MUSIC
Rumer, The Queen’s Hall, Edinburgh, Friday
The Pakistan-born British singer hits the road again, which means another chance to hear live one of the warmest, most welcoming voices in pop. Rumer also has an ear for a good song, and she’s written one or two of those herself. We’ll be the ones at the back calling for Slow.
EXHIBITION
k.364, DCA, Dundee, from today
Scottish Turner Prize-winner Douglas Gordon unveils the UK premiere of his film installation k.364, which take in trains and history and the power of music as it follows two Israeli musicians of Polish descent on a journey through Europe and the music of Mozart.
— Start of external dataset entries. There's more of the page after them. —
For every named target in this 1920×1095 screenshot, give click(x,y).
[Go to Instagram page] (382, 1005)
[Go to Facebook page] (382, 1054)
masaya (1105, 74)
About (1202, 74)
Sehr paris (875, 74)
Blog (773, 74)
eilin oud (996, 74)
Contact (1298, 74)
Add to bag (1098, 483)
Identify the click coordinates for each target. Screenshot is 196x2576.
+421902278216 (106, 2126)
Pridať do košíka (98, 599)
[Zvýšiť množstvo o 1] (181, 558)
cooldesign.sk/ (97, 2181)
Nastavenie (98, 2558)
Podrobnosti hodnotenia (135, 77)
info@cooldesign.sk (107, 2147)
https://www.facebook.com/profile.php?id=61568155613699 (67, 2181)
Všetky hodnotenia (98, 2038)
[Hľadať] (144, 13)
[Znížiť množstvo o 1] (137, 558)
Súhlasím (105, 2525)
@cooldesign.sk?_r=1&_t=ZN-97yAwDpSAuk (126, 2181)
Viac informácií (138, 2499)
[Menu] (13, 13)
The exhibition runs until August 7.
FICTION
Thrown, Sara Cox, Coronet, £14.99, published Thursday
The tagline reads “Four women. One pottery class. Things will never be the same again.” The Radio 2 DJ (and former The Great Pottery Throw Down presenter) makes her debut as a novelist with this novel about friendship and pottery. Marian Keyes likes it, and you can’t get any better endorsement than that.
MUSIC
Tales of the Tribe, Royal Concert Hall, Glasgow, Thursday
Subtitled “Songs for Scotland’s Mythical Creatures,” Tommy Smith and the Scottish National Jazz Orchestra team up with Phil Cunningham, Julie Fowlis (above), John McCusker and Michael McGoldrick for this companion piece to Smith’s Glasgow International Jazz Festival commission, Beasts of Scotland. Also featuring the poetry of Meg Bateman, Christine De Luca, Peter MacKay and Tom Pow, this sounds like just the kind of expansive project suitable to mark the Scottish National Jazz Orchestra’s 25th anniversary celebration. The show will transfer to Music Hall, Aberdeen next Friday and to the Queen’s Hall, Edinburgh next Saturday.
FESTIVAL
Aye Write, Mitchell Library, Glasgow
Everyone who is anyone in the world of books is heading to Glasgow over the next couple of weeks now that the Aye Write festival is back at the Mitchell Library. This week’s guests include Primal Scream’s Bobby Gillespie (tonight, 9.30pm), Bernard MacLaverty, pictured, (tomorrow, 3pm) and civil rights attorney Clive Stafford Smith (Friday, 6.30pm). And that’s just the tip of the literary iceberg, with many more names to follow between now and the end of the festival on May 22.